Gerald Berry

Publication Details

  • Successful treatment of acute, ongoing rat lung allograft rejection with the novel immunosuppressant SDZ-RAD ANNALS OF THORACIC SURGERY Hausen, B., Boeke, K., Berry, G. J., Christians, U., Schuler, W., Morris, R. E. 2000; 69 (3): 904-909

    Abstract:

    Recent experimental data have shown that coadministration of microemulsion cyclosporine and the novel immunosuppressant SDZ-RAD potentiates the immunosuppressive efficacies of both drugs to suppress allograft rejection. Our study was designed to assess the potential of delayed SDZ-RAD administration, in addition to cyclosporine maintenance therapy, to reverse acute rejection in an allogeneic rat lung transplant model.Unilateral left lung transplantation was performed using Brown-Norway donors implanted into Lewis recipients. An untreated control group and a cyclosporine monotherapy group (7.5 mg/kg) were followed for 7 days. An additional cyclosporine monotherapy group (7.5 mg/kg), and a combined therapy group treated with cyclosporine (7.5 mg/kg) plus SDZ-RAD (2.5 mg/kg), were followed for 21 days. For treatment of ongoing rejection, 7.5 mg/kg cyclosporine was given as maintenance therapy, and SDZ-RAD (2.5 mg/kg) was added on postoperative day 7. Drugs were given orally, and in the combined therapy regimens, administered 6 hours apart. Outcome variables included daily weight, radiographs, and histology.Radiographs on postoperative day 7 showed mild and moderate opacification of the left chest in the cyclosporine monotherapy groups and the untreated control group.

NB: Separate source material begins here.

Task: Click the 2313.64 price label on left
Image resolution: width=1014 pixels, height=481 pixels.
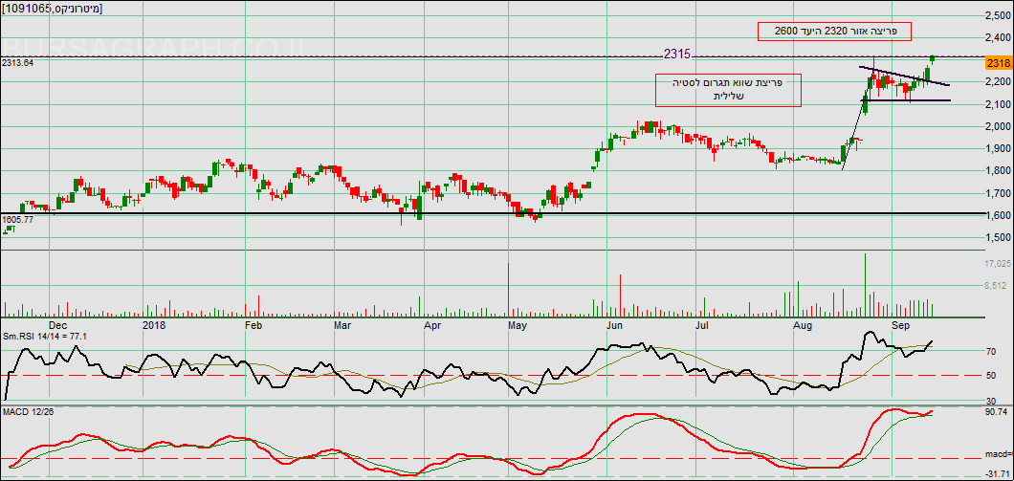Action: click(17, 63)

Addition of SDZ-RAD to cyclosporine treatment on postoperative day 7 reversed opacification by postoperative days 14 and 21. Monotherapy with microemulsion CsA resulted in mild histological rejection by day 7, which progressed to moderate rejection by day 21. Addition of SDZ-RAD on postoperative day 7 reversed acute rejection, resulting in none or minimal rejection at day 21.SDZ RAD reverses acute rejection under cyclosporine maintenance therapy in a stringent lung allotransplant model.